## Work to be completed
Rewrite the material from the line containing "This screenshot has width=507, height=105." down to the line containing "pos(789,618)", swapping "sidebar" for "side panel" and keeping all else unchanged. Leave the pictures out.

(Element lookup records)

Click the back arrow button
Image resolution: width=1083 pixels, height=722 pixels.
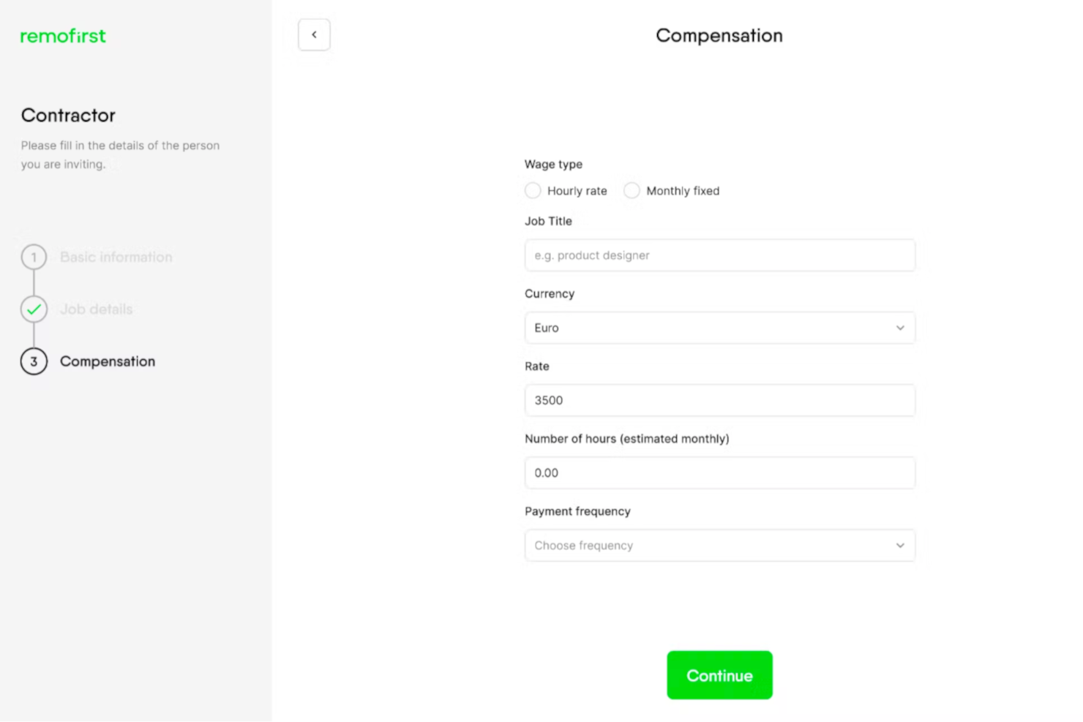click(314, 35)
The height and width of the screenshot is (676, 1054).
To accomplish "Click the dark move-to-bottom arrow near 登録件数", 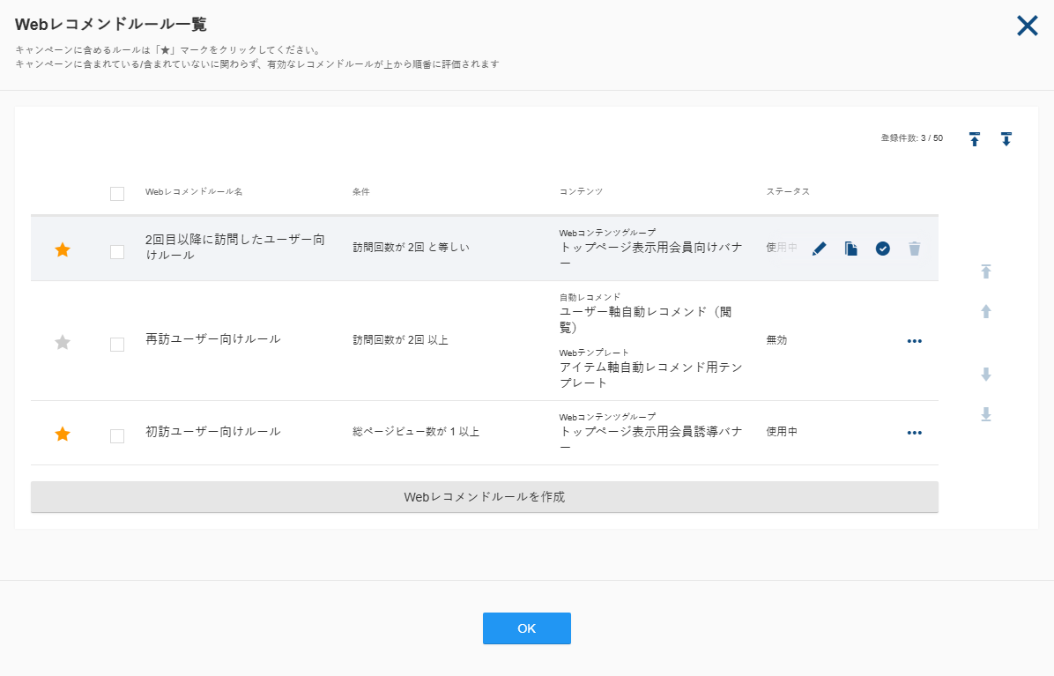I will point(1006,139).
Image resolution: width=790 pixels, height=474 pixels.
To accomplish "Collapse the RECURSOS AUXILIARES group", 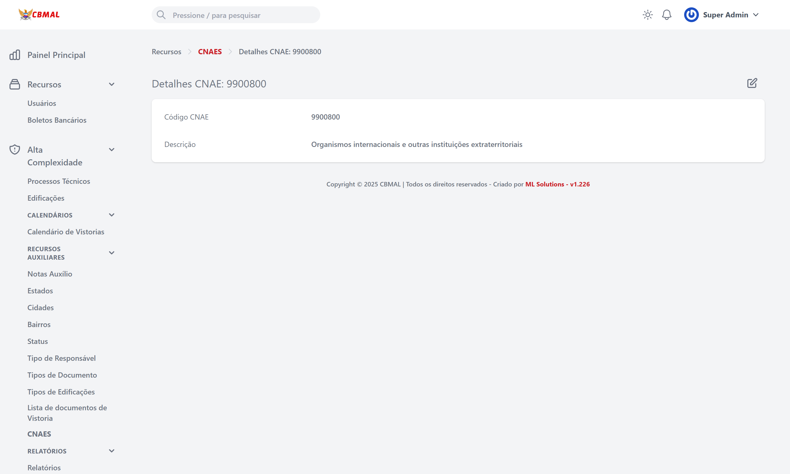I will click(111, 253).
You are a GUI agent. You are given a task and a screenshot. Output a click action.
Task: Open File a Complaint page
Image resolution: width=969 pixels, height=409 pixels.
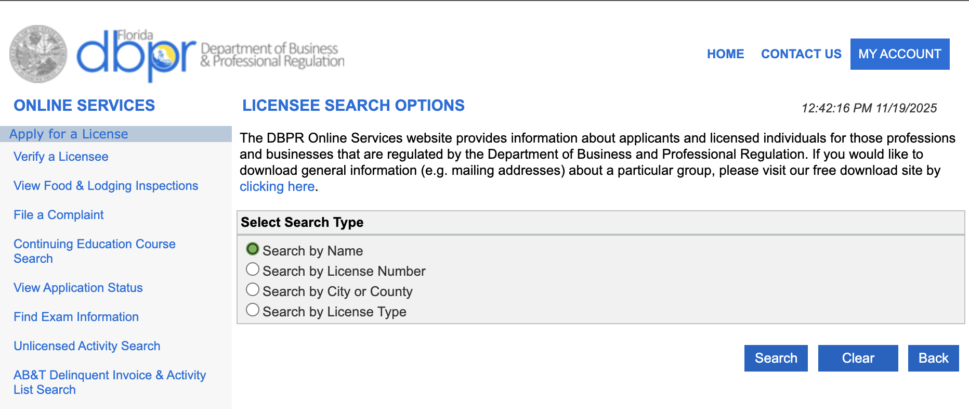[x=59, y=215]
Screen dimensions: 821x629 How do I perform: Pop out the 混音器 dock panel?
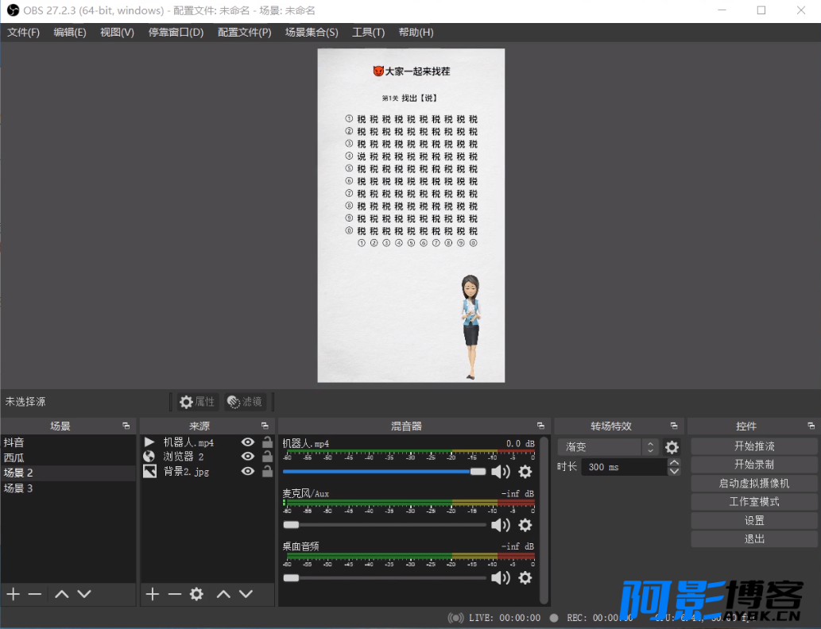(540, 426)
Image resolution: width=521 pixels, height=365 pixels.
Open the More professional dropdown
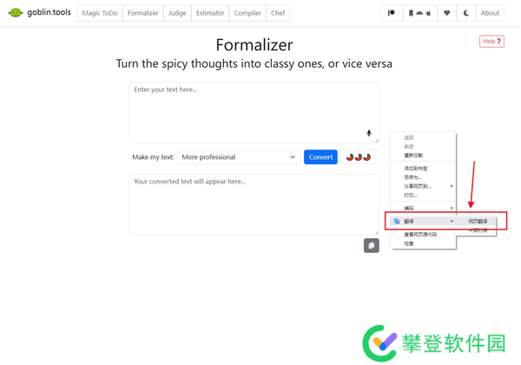(x=239, y=157)
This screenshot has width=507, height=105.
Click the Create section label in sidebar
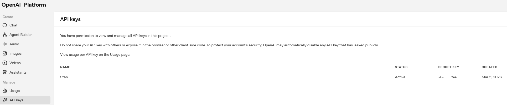click(8, 17)
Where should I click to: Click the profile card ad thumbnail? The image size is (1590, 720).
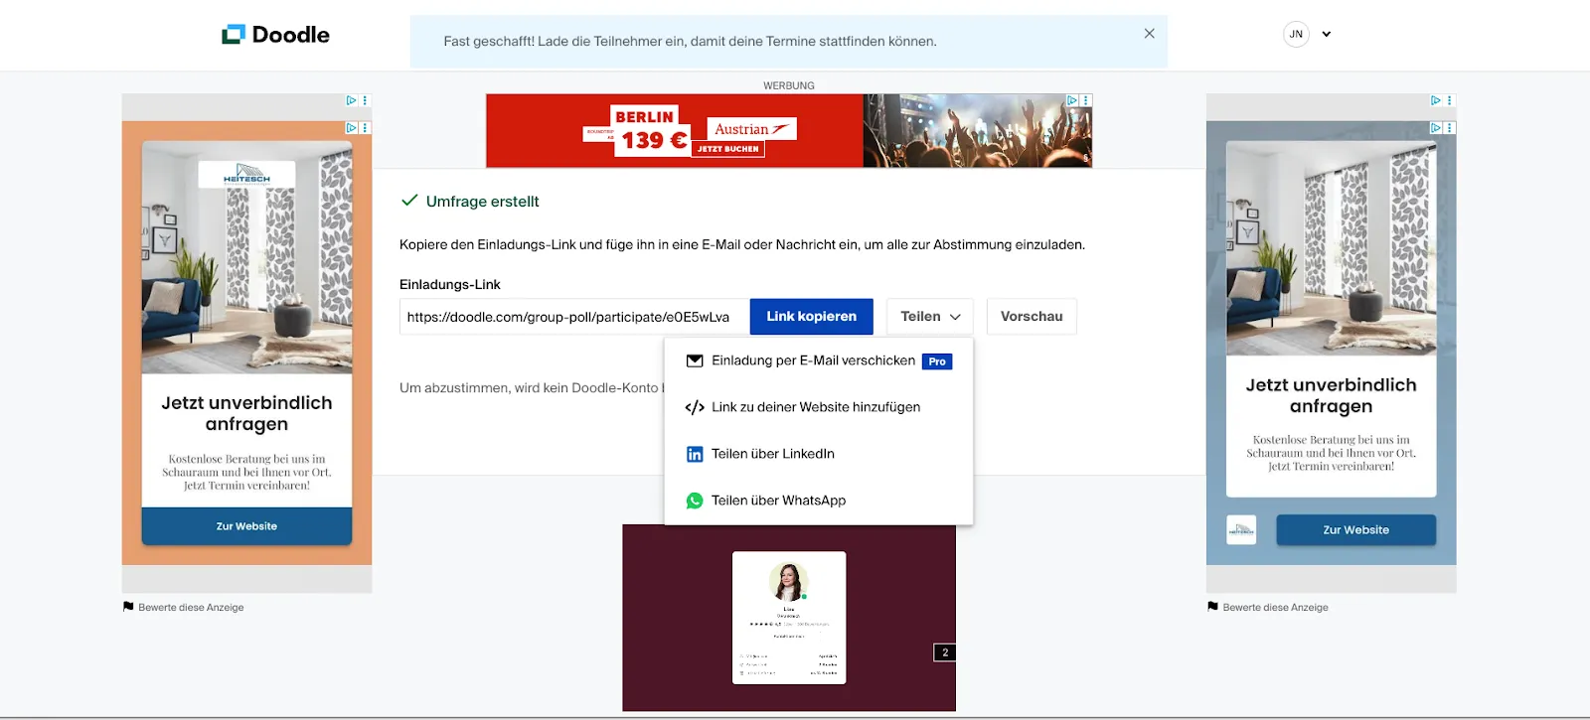pos(789,618)
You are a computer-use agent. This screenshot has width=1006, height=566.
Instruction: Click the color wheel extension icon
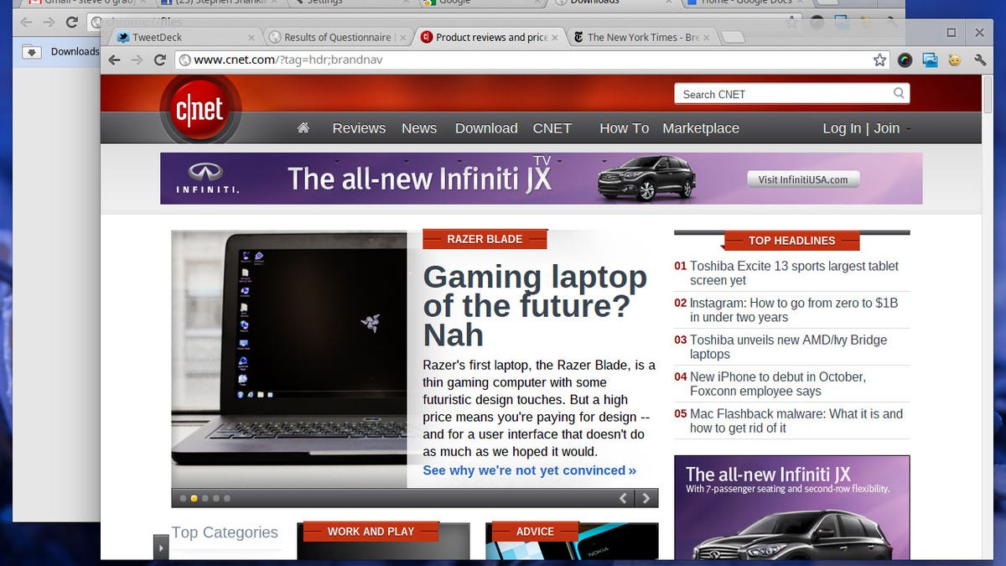click(905, 60)
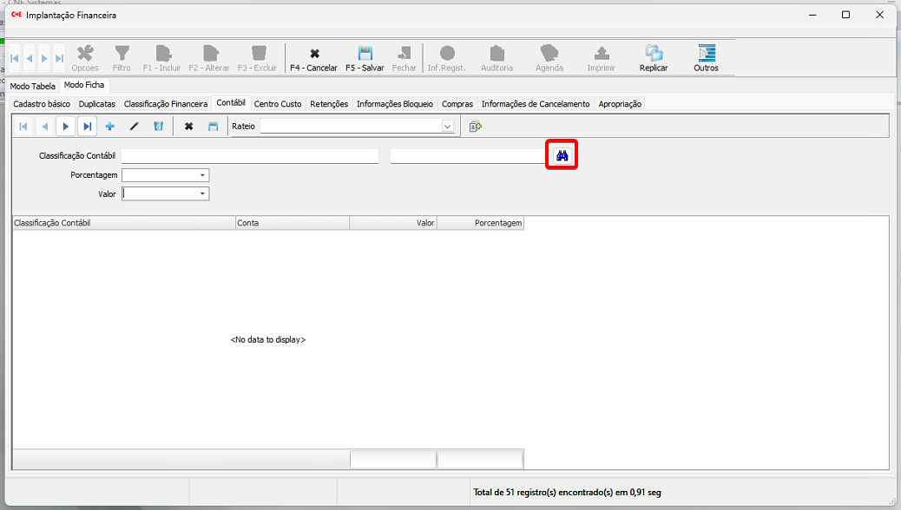Go to next record in Contábil navigator
The height and width of the screenshot is (510, 901).
tap(65, 127)
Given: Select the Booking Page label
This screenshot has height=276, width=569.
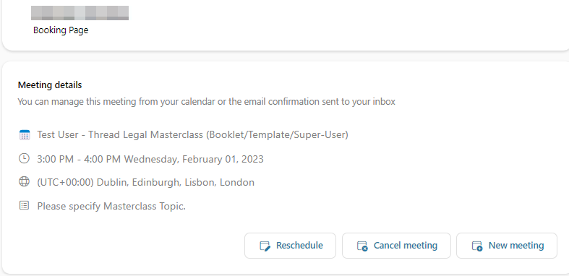Looking at the screenshot, I should click(61, 30).
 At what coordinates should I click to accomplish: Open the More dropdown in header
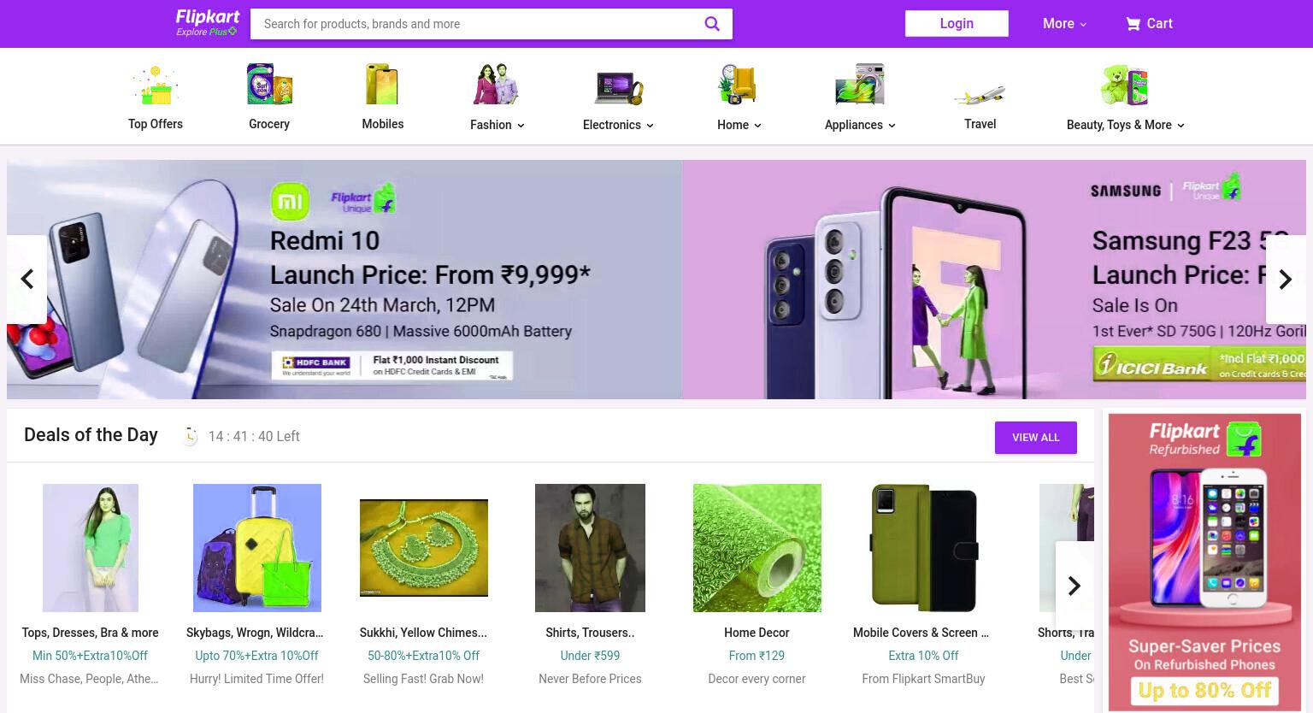point(1064,24)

## Result of the exercise
This screenshot has width=507, height=105.
Click the Create section label in side panel
click(8, 17)
Where should I click to: Click the profile card ad thumbnail? The image size is (1590, 720).
pos(789,618)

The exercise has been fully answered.